DUNHUANG, China, May 26 — At the bottom of the mountainous dunes once traversed by traders and pilgrims on the ancient Silk Road, Wang Qixiang stood with a camera draped around his neck. He was a modern-day pilgrim of sorts, a tourist.

He and his wife had traveled by train more than 2,000 miles from eastern China to the forbidding emptiness of the Gobi Desert to glimpse at a famous pool of water known as Crescent Lake. They came because the lake has been rapidly shrinking into the desert sand, and they feared it might soon disappear.

"It is a miracle of the desert," said Mr. Wang, 67.

In this desert oasis where East once met West and that is home to one of the world's greatest shrines to Buddhism, the water is disappearing. Crescent Lake has dropped more than 25 feet in the last three decades while the underground water table elsewhere in the area has fallen by as much as 35 feet.

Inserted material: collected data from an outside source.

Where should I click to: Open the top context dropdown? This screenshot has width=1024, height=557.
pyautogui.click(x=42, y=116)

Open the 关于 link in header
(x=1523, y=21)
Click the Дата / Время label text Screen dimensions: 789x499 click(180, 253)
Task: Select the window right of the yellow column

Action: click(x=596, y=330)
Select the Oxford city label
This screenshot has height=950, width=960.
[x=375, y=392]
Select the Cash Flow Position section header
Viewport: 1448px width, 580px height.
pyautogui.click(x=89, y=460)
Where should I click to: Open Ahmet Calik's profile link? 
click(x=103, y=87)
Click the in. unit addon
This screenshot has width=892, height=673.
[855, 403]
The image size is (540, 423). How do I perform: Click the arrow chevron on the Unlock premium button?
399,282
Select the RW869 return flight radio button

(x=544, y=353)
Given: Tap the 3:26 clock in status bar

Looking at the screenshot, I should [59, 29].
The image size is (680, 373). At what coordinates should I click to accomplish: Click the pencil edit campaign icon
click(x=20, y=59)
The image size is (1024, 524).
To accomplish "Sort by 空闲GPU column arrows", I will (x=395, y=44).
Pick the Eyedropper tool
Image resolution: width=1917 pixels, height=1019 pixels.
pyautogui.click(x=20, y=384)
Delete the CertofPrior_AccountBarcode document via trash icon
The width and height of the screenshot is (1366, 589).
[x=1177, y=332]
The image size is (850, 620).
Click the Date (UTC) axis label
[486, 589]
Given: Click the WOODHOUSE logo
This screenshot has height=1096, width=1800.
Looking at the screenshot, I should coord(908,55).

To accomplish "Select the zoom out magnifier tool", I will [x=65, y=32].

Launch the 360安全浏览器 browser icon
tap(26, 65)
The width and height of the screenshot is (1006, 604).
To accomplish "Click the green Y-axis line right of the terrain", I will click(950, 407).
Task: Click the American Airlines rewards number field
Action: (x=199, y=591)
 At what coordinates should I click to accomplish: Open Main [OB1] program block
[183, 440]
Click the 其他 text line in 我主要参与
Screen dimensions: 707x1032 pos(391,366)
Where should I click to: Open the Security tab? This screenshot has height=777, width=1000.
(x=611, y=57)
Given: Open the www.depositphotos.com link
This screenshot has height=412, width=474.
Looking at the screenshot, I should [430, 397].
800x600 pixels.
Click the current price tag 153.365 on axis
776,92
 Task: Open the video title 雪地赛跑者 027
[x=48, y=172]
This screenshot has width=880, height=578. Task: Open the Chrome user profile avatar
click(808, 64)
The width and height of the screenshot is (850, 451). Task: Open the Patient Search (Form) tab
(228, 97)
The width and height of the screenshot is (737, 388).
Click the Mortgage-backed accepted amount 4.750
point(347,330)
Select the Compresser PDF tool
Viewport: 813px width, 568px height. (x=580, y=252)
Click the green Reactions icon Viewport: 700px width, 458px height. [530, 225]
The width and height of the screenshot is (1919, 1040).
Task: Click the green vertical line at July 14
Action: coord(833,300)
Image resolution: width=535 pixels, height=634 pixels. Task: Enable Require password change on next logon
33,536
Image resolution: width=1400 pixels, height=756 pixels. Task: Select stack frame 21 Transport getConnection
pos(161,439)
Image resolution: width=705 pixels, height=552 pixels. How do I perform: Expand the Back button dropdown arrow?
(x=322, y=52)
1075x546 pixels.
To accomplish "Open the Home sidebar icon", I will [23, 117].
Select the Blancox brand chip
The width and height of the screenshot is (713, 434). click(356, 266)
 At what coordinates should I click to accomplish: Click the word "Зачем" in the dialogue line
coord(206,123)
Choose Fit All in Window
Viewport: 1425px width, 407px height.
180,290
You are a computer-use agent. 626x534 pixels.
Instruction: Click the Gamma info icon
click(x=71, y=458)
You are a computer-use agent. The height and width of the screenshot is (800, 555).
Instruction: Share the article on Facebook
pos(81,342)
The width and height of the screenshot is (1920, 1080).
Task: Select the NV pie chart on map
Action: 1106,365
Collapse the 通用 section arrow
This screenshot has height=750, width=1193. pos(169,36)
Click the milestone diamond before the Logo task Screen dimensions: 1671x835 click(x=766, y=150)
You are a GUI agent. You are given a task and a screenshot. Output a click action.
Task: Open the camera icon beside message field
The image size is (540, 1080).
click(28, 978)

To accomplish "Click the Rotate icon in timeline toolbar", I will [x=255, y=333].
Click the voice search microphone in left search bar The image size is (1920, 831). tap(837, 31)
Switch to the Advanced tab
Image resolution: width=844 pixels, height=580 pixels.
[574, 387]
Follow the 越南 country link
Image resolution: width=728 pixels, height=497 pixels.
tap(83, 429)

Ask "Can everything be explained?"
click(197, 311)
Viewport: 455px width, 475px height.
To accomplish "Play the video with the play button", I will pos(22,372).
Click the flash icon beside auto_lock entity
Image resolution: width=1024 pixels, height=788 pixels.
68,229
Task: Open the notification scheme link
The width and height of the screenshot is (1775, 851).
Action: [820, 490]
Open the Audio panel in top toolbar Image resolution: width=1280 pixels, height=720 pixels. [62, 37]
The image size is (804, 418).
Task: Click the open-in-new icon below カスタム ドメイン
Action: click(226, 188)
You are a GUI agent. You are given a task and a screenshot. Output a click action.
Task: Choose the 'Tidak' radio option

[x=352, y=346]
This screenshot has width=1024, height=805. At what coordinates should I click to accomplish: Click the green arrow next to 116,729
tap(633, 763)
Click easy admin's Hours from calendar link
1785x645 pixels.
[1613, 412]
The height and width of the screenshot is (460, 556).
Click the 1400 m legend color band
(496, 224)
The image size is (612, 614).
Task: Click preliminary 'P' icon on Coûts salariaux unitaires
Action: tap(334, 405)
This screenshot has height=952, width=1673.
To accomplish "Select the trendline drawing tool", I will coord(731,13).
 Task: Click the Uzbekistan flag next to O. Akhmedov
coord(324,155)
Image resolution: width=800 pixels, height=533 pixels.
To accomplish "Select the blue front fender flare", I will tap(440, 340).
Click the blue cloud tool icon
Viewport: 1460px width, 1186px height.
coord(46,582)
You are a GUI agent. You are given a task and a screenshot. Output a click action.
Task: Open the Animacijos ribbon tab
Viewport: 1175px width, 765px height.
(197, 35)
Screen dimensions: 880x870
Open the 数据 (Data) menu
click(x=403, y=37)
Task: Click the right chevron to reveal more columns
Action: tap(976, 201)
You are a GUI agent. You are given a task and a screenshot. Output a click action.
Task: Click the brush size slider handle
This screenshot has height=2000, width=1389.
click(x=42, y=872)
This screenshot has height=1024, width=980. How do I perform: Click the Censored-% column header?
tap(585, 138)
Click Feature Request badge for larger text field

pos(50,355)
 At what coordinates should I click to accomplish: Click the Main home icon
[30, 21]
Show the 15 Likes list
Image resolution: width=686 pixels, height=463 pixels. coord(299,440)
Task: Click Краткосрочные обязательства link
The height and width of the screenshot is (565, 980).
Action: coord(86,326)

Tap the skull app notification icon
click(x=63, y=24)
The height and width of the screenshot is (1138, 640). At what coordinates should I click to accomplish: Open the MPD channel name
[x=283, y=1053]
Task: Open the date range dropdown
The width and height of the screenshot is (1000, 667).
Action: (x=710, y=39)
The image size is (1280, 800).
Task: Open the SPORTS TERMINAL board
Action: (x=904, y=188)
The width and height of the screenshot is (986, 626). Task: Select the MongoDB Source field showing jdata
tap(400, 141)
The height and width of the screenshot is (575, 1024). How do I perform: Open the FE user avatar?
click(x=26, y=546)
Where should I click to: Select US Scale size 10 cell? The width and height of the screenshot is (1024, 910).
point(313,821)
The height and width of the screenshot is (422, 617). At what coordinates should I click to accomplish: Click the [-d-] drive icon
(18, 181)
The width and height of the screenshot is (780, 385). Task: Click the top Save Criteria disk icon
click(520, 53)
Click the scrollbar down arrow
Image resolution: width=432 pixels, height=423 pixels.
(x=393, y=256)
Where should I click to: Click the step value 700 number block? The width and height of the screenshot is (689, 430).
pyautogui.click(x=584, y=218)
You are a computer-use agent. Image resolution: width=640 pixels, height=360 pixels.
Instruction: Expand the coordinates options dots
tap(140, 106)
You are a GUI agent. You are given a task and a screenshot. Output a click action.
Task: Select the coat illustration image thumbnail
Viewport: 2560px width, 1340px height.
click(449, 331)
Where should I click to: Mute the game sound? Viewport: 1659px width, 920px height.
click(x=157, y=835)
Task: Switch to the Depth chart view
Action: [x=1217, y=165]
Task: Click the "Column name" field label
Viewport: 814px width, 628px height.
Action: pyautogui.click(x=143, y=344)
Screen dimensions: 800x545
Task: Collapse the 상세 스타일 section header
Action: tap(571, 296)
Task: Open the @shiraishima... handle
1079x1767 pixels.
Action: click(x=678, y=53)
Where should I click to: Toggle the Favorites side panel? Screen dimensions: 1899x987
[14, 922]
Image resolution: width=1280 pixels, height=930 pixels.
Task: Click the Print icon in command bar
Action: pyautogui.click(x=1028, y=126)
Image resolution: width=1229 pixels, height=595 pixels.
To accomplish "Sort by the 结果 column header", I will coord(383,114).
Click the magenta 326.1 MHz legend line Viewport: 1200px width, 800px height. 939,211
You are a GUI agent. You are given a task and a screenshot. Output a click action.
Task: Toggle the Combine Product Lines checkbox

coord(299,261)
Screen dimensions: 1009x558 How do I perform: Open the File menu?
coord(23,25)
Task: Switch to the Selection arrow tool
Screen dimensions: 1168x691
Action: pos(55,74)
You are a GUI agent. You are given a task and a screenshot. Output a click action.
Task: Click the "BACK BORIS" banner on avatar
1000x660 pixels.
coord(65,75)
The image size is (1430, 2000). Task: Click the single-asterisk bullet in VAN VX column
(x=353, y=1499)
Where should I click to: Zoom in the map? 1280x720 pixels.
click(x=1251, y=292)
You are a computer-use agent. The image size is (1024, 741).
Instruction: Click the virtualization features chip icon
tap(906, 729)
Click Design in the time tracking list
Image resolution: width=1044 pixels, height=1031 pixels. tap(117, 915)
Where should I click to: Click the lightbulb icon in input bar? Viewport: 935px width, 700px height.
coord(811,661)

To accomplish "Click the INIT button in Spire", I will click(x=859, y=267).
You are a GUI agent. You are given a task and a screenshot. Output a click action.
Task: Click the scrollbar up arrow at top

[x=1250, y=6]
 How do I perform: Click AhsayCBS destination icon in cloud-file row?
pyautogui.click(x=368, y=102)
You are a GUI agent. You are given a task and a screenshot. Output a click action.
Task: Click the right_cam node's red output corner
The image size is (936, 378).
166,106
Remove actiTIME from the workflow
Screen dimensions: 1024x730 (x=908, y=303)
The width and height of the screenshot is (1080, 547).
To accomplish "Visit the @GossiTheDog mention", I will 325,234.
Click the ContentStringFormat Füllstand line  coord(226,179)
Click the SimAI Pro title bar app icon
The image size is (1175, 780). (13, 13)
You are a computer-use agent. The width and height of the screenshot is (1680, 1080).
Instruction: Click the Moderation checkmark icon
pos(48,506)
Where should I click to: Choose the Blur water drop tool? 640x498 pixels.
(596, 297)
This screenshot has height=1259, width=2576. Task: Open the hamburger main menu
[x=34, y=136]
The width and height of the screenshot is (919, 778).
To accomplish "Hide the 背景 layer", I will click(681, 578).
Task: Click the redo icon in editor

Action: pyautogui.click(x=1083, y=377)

An ancient city that once served as China's gateway to the West, Dunhuang is now threatened by very modern demands. A dam built three decades ago to help local farming, combined with a doubling of the population, have overstressed a fragile desert hydrology that had been stable for thousands of years.

"I would call it an ecological crisis," said Zhang Mingquan, a professor at Lanzhou University who specializes in the region's hydrology. "The problem is the human impact. People are overusing the amount of water that the area can sustain."

Dunhuang is an old Silk Road city famous for the Mogao caves, which contain Buddhist paintings and manuscripts:
Heaped up in layers, but without any order, there appeared in the dim light of the priest's little lamp a solid mass of manuscript bundles rising to a height of nearly ten feet, and filling, as subsequent measurement showed, close on 500 cubic feet. The area left clear within the room was just sufficient for two people to stand in - Aurel Stein, Ruins of Desert Cathay, Volume II

June 2, 2012

Erebus was the primordial Greek god of darkness: son of Chaos, husband of Nyx, the goddess of night, and father of Aether, Hypnos, and Thanatos. Here is his namesake, Mount Erebus, glowing in the dark Antarctic winter. This volcano has been active at least since 1972, and contains one of the five longest-lived lava lakes on Earth.

June 6, 2012

Here's an abandoned Prada store near the small town of Valentine, Texas:

Actually it's a modern art installation, but I thought it was better to announce it as you're supposed to see it: a Prada store mysteriously sitting in the middle of nowhere, 1.4 miles northwest of Valentine, Texas.

It's called Prada Marfa. Conceived by the art team Elmgreen and Dragset and realized with the help of architects Ronald Rael and Virginia San Fratello, it cost $80,000 and was intended to never be repaired, so it would slowly fall apart and decay. But they changed their minds when, three days after the sculpture was completed, vandals broke in and stole handbags and shoes. Now it has security cameras!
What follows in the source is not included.